Il arrive parfois qu’un roman soulève une question essentielle, mais peine à en faire un bon récit. C’est l’impression que m’a laissée Le Cercle de Dave Eggers. Un roman ambitieux, certes, mais qui, à mes yeux, n’a pas su transformer son potentiel en expérience littéraire marquante.
Le sujet est on ne peut plus actuel : que reste-t-il de la liberté quand tout devient transparent ? Le roman dresse un portrait glaçant d’un monde hyperconnecté, où la surveillance est présentée comme un progrès, et le contrôle comme une forme de bienveillance. L’idée est forte. Mais rapidement, elle tourne à la démonstration. L’univers décrit manque d’ambiguïté, et devient presque un cliché dystopique : l’entreprise omnipotente, les employés déshumanisés, les slogans creux. J’aurais aimé plus de subtilité, plus d’ombre dans ce tableau déjà très sombre.
Mae, l’héroïne, m’a laissé perplexe. Non pas parce qu’elle fait des choix discutables — cela aurait pu être passionnant — mais parce qu’elle semble agir sans véritable profondeur. Elle incarne une idée, plus qu’un être humain. Et c’est là un problème : dans une dystopie, ce sont les failles, les hésitations, les tensions internes qui donnent chair à l’univers.

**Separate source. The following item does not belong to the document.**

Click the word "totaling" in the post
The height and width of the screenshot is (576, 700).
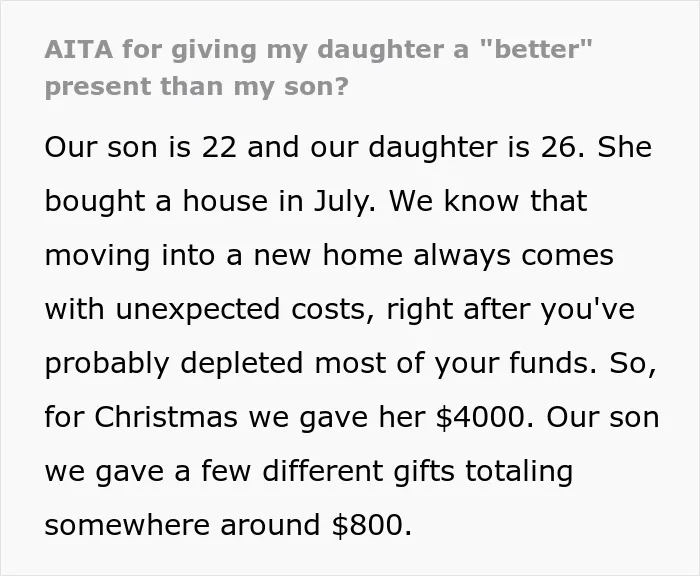(519, 473)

Ici, tout est trop lisse, trop programmé. Et cela finit par affaiblir l’impact émotionnel du roman.
Le style d’Eggers est efficace, mais sans grande saveur. Il dit, il décrit, il expose. Mais rarement il fait ressentir. Il manque cette étincelle, ce souffle narratif qui transforme une idée en expérience sensorielle. Le rythme, quant à lui, oscille entre lenteur et précipitation. À plusieurs reprises, j’ai eu l’impression que le roman se répétait, comme s’il cherchait à convaincre à force d’insistance.
Je ne nie pas l’importance du sujet. Eggers pose de vraies questions, et certaines scènes frappent juste. Mais à vouloir marteler son propos, il en affaiblit la portée. Plutôt que de provoquer la réflexion, il impose une vision. Et cela crée une distance, voire une lassitude. Comme si l’auteur ne me laissait pas l’espace d’avoir ma propre lecture.

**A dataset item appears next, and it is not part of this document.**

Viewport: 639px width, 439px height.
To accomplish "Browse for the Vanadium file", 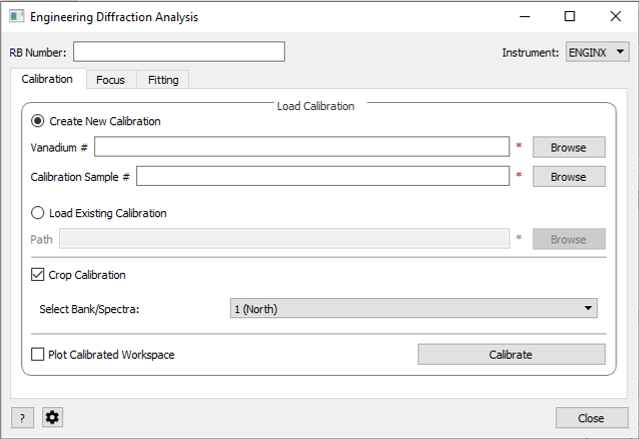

Je referme Le Cercle avec le sentiment d’un rendez-vous manqué. Tout y était pour en faire une dystopie marquante : un thème fort, une critique pertinente, un cadre glaçant. Mais la forme n’a pas suivi. Trop démonstratif, pas assez incarné. Une lecture qui laisse plus de questions sur ce qu’elle aurait pu être, que sur le monde qu’elle dépeint.